Data entries:
↓
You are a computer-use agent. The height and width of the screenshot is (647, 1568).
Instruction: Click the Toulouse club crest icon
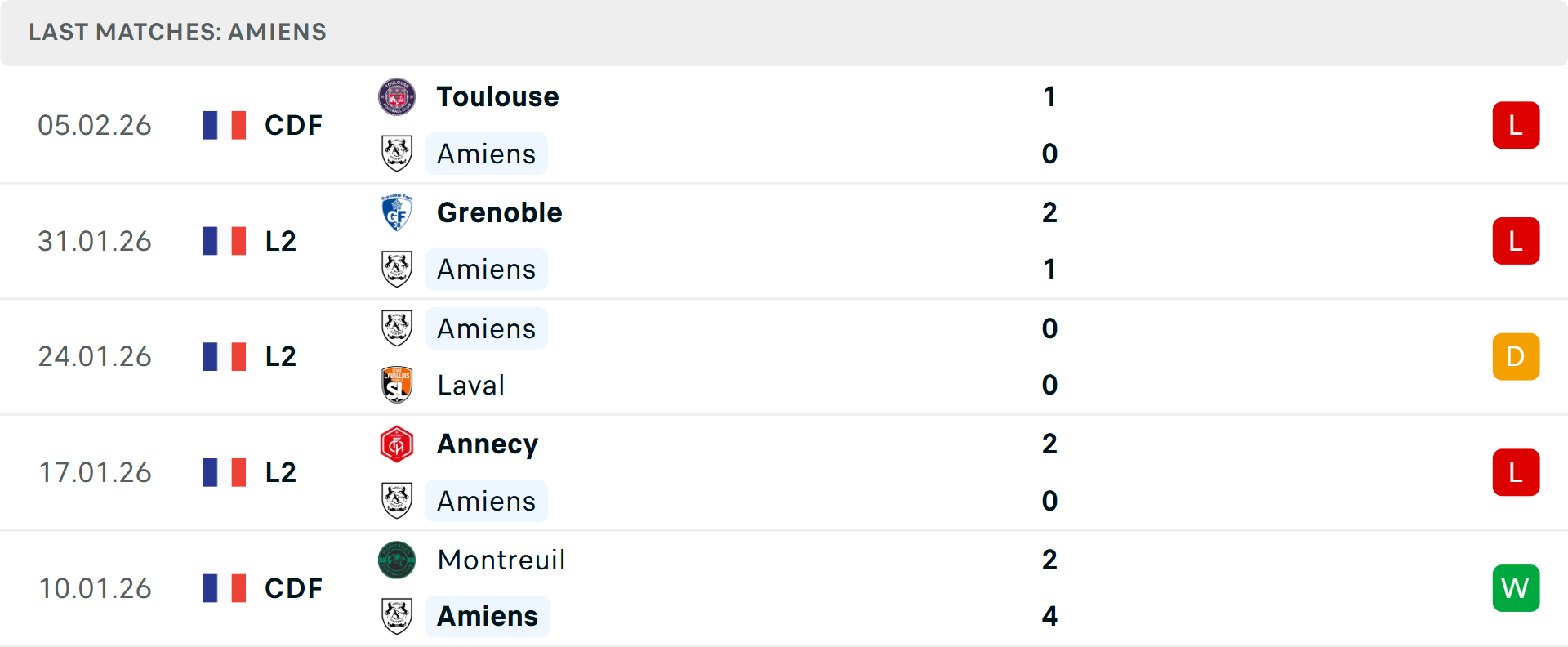click(x=397, y=97)
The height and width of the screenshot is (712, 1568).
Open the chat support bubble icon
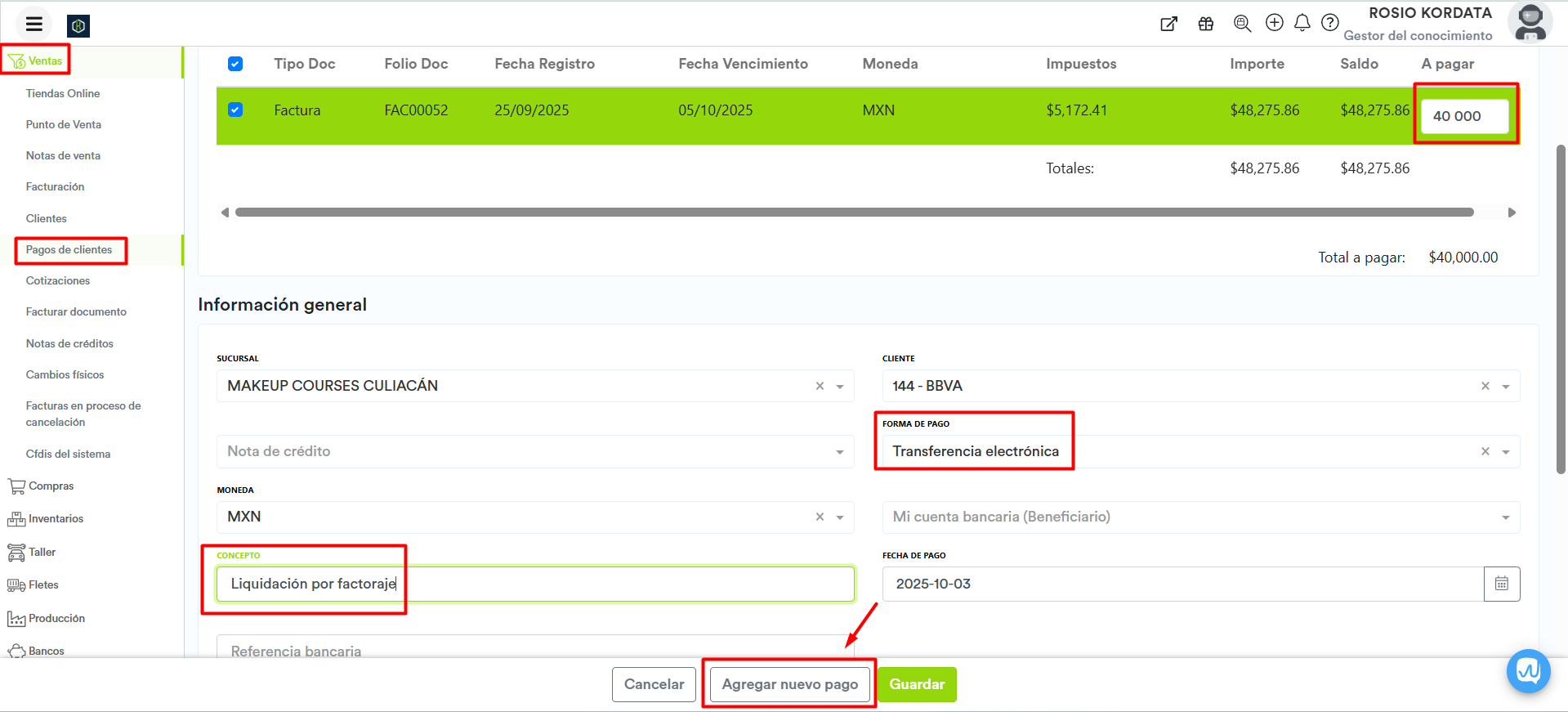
↑
[Problem to work on]:
Pictures stay out. Copy exactly, and only, the lines from the one containing "The height and width of the screenshot is (712, 1568)." through the end of the data.

[Expected answer]:
The height and width of the screenshot is (712, 1568).
Open the chat support bubble icon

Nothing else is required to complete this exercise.